I am doing what you described here, but it is my own diet made up from reading on the net and listening to others at the meetings. basically I eat no white flour and no sugar. I eat fresh fruits, veggies/beans, dairy like cheese and yogurt and milk and whole grain bread/cereal.

Beatrice P. Boyd said...

Thanks, Sandra, as always for your comments and from what you have posted on your blog, you're doing really great on this plan. We "think" we are avoiding processed foods and while we are in some part there's still SO many more we need to be better at avoiding!

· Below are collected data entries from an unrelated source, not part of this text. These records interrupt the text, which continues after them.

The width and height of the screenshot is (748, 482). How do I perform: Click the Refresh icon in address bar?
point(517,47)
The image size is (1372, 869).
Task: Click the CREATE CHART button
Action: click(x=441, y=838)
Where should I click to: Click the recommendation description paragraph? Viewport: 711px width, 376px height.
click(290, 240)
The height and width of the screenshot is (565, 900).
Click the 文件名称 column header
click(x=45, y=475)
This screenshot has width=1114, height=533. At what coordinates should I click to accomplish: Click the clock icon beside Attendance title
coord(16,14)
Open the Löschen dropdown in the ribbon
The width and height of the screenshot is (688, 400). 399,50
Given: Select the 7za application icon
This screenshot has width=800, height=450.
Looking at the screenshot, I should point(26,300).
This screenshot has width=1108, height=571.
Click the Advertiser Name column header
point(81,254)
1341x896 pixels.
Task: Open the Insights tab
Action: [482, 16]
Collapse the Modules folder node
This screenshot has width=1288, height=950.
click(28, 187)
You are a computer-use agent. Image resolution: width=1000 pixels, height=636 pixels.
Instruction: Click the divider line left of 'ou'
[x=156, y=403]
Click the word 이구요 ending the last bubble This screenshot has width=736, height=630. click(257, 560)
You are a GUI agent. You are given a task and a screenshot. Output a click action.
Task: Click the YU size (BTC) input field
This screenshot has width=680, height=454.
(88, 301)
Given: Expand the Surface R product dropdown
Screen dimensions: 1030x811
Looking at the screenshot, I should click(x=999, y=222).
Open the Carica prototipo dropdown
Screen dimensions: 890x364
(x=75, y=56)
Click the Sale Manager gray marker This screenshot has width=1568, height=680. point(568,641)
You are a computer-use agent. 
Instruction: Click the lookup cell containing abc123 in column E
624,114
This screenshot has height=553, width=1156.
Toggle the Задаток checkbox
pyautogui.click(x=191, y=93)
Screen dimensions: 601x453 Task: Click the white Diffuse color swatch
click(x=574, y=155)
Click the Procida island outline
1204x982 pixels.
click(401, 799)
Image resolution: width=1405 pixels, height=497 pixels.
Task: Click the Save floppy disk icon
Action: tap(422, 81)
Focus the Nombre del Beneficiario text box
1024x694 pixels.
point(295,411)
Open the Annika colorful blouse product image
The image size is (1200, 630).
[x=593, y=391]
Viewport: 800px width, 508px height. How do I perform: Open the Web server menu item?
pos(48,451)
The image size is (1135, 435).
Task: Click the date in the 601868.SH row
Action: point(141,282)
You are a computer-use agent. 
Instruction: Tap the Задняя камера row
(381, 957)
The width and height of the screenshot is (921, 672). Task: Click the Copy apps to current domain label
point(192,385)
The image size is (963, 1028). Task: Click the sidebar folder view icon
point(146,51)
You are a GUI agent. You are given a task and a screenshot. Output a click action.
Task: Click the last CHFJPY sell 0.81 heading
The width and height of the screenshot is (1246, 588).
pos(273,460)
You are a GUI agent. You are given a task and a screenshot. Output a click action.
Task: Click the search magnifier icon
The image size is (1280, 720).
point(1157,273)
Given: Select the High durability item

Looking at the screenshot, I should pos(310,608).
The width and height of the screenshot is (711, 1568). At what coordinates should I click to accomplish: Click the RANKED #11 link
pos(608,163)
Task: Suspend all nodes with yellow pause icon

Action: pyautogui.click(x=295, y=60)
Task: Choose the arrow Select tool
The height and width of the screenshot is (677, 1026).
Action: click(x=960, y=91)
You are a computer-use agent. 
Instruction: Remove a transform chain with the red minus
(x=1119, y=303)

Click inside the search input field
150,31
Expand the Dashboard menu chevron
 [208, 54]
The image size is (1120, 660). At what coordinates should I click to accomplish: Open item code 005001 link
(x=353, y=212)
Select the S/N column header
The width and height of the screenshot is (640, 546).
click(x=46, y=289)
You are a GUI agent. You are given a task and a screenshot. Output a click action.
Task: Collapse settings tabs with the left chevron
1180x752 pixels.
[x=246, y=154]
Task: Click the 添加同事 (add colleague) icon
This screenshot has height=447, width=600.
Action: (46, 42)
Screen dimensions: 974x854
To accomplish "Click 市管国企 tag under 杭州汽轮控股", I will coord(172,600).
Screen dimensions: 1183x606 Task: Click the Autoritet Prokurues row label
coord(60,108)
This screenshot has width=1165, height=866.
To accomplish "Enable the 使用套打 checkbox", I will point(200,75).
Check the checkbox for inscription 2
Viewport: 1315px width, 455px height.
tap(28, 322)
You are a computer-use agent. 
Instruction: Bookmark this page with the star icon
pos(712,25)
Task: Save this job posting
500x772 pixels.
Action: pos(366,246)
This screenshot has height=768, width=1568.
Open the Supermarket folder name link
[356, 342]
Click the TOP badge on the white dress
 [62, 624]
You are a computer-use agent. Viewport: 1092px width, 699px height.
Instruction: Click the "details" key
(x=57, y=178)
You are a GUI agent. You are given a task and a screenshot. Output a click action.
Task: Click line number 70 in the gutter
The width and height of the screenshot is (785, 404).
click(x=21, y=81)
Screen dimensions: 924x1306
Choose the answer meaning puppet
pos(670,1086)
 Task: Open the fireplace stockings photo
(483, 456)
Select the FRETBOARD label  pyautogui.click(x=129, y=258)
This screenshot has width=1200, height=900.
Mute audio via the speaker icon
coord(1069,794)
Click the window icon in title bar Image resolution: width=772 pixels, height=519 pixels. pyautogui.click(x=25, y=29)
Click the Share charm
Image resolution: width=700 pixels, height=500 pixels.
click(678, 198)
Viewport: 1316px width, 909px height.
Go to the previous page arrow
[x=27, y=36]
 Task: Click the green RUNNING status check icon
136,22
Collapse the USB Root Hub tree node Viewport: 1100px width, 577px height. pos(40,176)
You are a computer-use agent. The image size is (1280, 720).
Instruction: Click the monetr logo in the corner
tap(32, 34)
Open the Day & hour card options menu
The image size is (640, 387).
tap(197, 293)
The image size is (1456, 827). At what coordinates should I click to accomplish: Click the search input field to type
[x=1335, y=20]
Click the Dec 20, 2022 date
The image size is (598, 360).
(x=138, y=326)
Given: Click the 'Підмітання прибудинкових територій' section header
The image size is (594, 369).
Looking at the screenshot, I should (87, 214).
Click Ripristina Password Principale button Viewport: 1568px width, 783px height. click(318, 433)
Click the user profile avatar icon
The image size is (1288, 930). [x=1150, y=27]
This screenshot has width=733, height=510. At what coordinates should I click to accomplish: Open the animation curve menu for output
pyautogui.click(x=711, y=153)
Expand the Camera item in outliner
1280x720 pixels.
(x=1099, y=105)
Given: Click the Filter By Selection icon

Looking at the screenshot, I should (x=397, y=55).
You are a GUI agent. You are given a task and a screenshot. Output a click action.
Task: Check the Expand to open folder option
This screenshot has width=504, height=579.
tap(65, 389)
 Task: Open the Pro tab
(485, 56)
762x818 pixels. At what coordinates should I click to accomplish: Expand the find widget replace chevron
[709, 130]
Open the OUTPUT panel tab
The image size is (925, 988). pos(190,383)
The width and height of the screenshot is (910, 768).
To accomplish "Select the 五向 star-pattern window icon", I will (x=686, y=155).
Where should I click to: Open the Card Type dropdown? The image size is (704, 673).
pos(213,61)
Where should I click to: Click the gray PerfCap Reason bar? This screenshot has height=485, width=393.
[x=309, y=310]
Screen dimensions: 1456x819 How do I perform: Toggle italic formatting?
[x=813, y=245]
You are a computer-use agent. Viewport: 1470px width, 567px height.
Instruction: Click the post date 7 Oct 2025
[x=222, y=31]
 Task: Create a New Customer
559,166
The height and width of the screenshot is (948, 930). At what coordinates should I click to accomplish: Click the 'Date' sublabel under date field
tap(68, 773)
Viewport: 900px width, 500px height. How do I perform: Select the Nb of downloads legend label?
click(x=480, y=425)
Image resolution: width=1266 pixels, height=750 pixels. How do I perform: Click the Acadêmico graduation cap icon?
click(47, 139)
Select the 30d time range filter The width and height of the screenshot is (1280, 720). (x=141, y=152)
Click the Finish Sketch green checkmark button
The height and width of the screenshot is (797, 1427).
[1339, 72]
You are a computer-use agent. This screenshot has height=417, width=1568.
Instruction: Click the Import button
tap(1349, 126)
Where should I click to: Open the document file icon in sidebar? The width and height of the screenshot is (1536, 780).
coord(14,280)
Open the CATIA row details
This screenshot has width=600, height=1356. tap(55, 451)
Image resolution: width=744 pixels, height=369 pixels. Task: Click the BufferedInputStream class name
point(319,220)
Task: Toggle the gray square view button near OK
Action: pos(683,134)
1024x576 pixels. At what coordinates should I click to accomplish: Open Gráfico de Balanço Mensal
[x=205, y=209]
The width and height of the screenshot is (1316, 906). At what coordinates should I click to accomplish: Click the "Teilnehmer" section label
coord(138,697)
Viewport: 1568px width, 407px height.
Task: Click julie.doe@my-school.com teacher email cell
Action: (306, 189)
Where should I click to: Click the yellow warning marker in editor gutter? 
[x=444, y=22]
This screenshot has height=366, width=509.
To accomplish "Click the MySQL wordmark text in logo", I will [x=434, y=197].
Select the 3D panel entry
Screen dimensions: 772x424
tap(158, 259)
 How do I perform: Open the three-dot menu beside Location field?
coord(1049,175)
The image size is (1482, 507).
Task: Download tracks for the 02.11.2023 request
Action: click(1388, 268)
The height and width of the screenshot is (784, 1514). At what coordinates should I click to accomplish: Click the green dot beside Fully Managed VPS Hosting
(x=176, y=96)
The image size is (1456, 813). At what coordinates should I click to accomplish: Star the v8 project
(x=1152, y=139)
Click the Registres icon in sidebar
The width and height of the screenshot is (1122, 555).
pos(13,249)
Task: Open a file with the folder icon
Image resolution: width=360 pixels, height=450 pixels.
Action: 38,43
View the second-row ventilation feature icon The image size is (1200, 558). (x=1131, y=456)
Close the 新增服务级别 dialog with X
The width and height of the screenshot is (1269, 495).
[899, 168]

coffeeontheporchwithme said...

Hi, I've popped over for a visit. The healthiest I was and the fittest and leanest I was, was when I was eating clean, also with the concept of eating 5 or 6 small "meals" a day, and trying to combine protein with complex carbs (i.e. vegetables, brown rice, fruit) as much as possible. Good luck on your journey and it sounds like you are on a great path! -Jenn

Lynn said...

I actually went on the South Beach diet the first time in 2005 or so and still loosely follow it. It's a good way of eating - I've thought of doing that first two week thing soon (I've been eating too much sugar.)

Emma Springfield said...

I too eat a lot of chicken and fish but I'm not willing to give up my beef. Your diet sounds like a good cleansing diet though. It certainly won't do any harm.

Anonymous said...

Good advice. I'll try to follow it.

DeniseinVA said...

It is always a challenge this journey to healthy eating but we are doing so much better than we were a year ago. An interesting post and one that helps to reinforce what we are striving for. Good luck and I look forward to hearing all about your progress.

Linda said...

Good luck. I eat very few processed foods because I have multiple food allergies including wheat, cow dairy, and pepper, and that eliminates just about all convenience foods. This has not resulted in weight loss though.

baili said...

i am so grateful for this wonderful eye opener post my friend!
i learned not only about what should eat and what should avoid but about my own eating habits.
you are so blessed to be concerned about these diet plans and now i am going to give it try

Valerie said...

I used to be religious about counting calories but not so now. After many years of checking foodstuffs I got to know what suited me and what didn't. I couldn't have been wrong in most things since I have lived healthily until my vast age. It's my birthday today so I might indulge just a little when my son takes me out to lunch.

Pam said...

Oh I would so much rather be going to the BEACH with the water and sand! Diets are not near as fun. Wishing you the best of luck.

William Kendall said...

Reading the ingredients would definitely add onto the time you're in a store!

Connie said...

Good luck with your lifestyle change. I've heard good things about the SB diet.